Suspense precedes Trump speech
WASHINGTON — The White House has promised that President Donald Trump’s first address to Congress will be forward-looking and about the “renewal of the American spirit.”
Tuesday’s speech will give Trump an opportunity to stand before millions of viewers around the United States and the world, and to reframe his presidency after an opening in which he’s rattled world leaders, railed against leaked information, antagonized the media and seen his effort to halt some immigration thwarted by the courts.
He is expected to mention his less contentious policy moves — such as his nomination of Judge Neil Gorsuch for the Supreme Court and signing of a series of executive orders to rein in government.
But presidential counselor Kellyanne Conway told Watters’ World on the Fox News Channel, “The Trump address won’t be boring because Donald Trump’s not boring.”
Trump captured the White House with his say-anything style at raucous campaign rallies and his red “Make America Great Again” ball cap.
He has shown he can stick to a script, but not necessarily the one people expected. His inaugural address, typically a moment for optimism, was a dark sketch of what he called the “American carnage” ravaging the country. And his speech at the Republican National Convention last summer offered a similarly apocalyptic pledge to save the U.S. from Hillary Clinton’s record of “death, destruction, terrorism and weakness.”
“We keep waiting for the pivot, but it hasn’t yet materialized,” said Aaron Kall, director of debate at the University of Michigan.
There also are questions about how Democrats will display their opposition Tuesday night to the president, especially if they are emboldened by the vocal Trump opponents who have turned out in force at legislators’ town-hall-style meetings in their home districts over the past few weeks.
Democrats have made a point of inviting immigrants and other foreigners to attend Trump’s speech as a choreographed counterpoint to his exclusionary immigration policies.
There is no shortage of bad blood between the Democrats and Trump.

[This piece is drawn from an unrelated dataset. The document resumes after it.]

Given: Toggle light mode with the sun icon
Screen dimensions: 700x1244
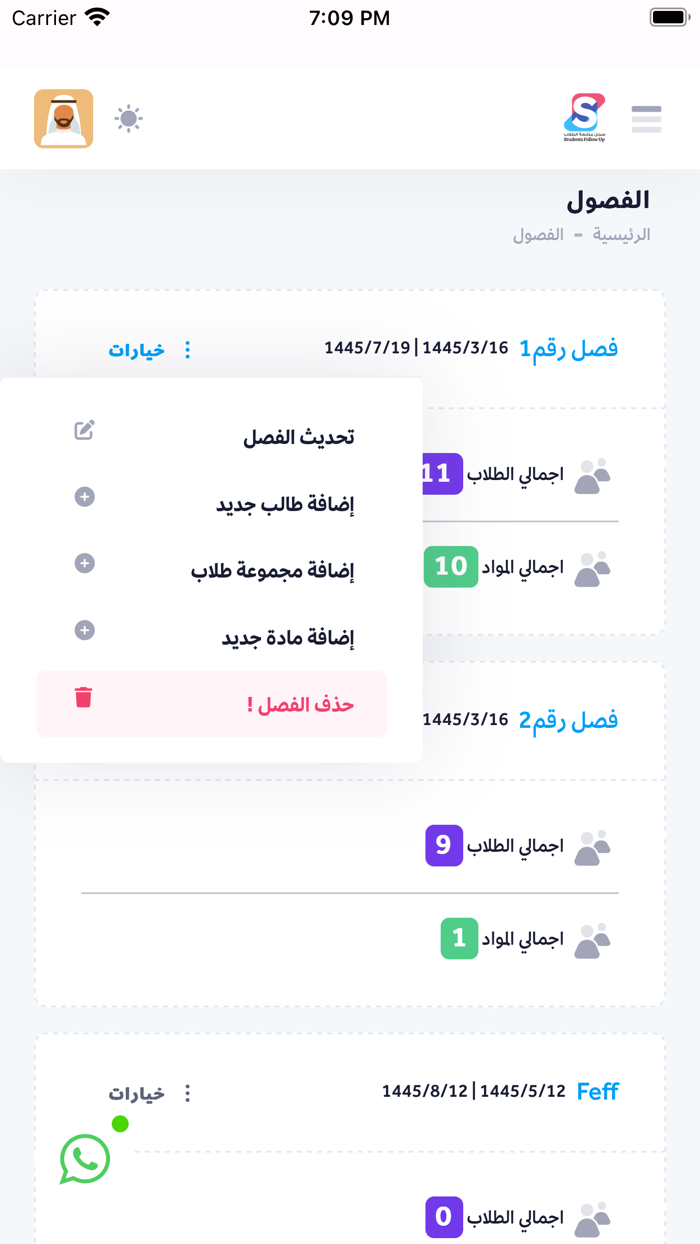Looking at the screenshot, I should 128,117.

He has mocked their Senate leader, Charles Schumer of New York, as the “head clown,” as a “lightweight” and for crying “fake tears” on behalf of those blocked from entering the U.S.
Likewise, the president still has work to do within his own party.

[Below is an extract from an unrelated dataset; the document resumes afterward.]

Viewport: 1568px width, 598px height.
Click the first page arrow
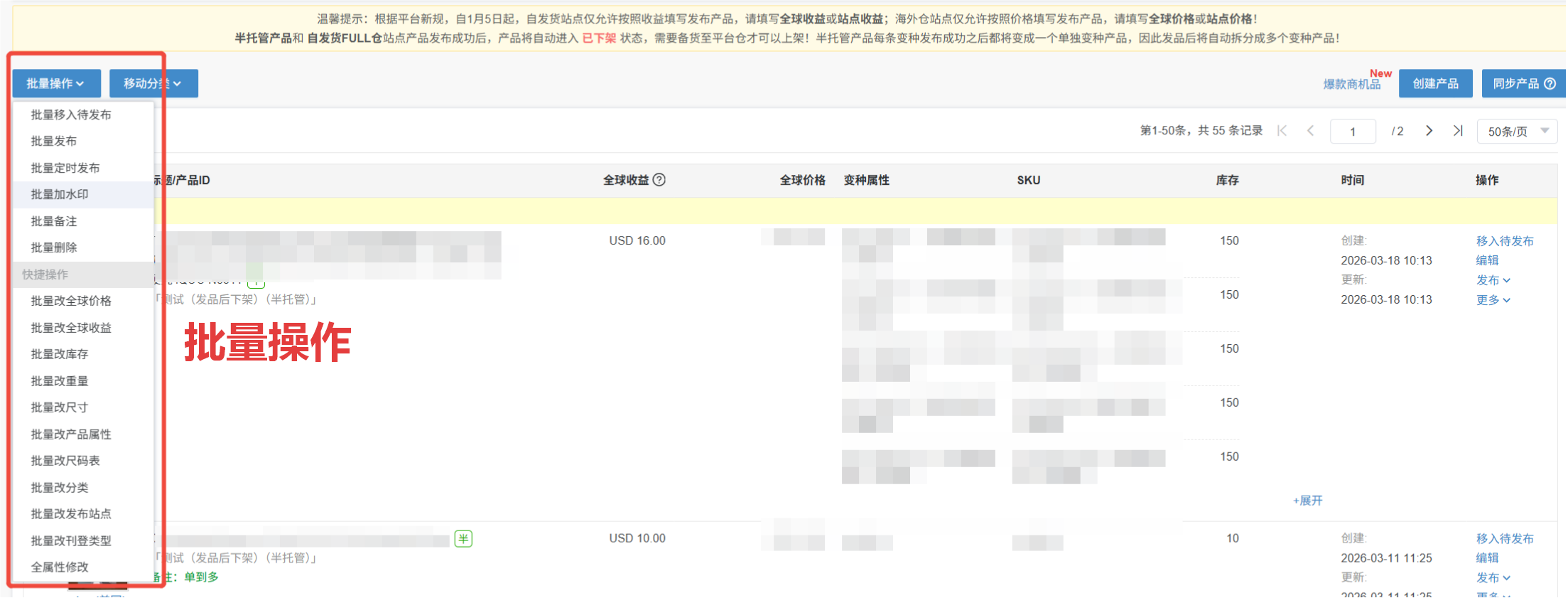pos(1282,131)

Senate Majority Leader Mitch McConnell, when asked recently what he wanted to hear from Trump on Tuesday, told a Chamber of Commerce crowd in Kentucky: “A tweet- free, optimistic and uplifting message about where America needs to go.”
While the traditions of Congress demand manners and cordiality, plenty of drama has unfolded over the years in the interplay between presidents and legislators during State of the Union speeches and other formal addresses, such as Tuesday’s.
During President Barack Obama’s September 2009 address to a joint session of Congress on health care, Rep. Joe Wilson, R-S.C., shouted, “You lie!” It was seen by many as a breathtaking show of disrespect. Groups of Republicans also showed their displeasure with Obama in more subtle ways, by snickering and not applauding.
Michael Waldman, chief speechwriter for President Bill Clinton, said Trump can easily “blow up a speech” with just a few deviations from the text on his teleprompter.
Waldman said pointed opposition from Democrats could throw Trump off his game, as well.
“How will he respond when several hundred Democratic members of Congress are not giving him the love he’s hoping for from the audience?” Waldman asks. “There’s never been anybody who’s stood there before, who’s responded to audiences with as much extemporaneous venom.”
Kall said heckling from Democrats or others in the chamber could be just the thing that energizes Trump and gives his speech extra zing.
Tuesday’s speech will be Trump’s first visit to the Capitol since his inauguration. He visited once during the transition and testified before congressional panels a few times in his years as a businessman.
He also met Republican lawmakers a number of times while he was a candidate, and those meetings mostly were received well. Lawmakers would often remark on how different he was in person than the personality they saw on TV.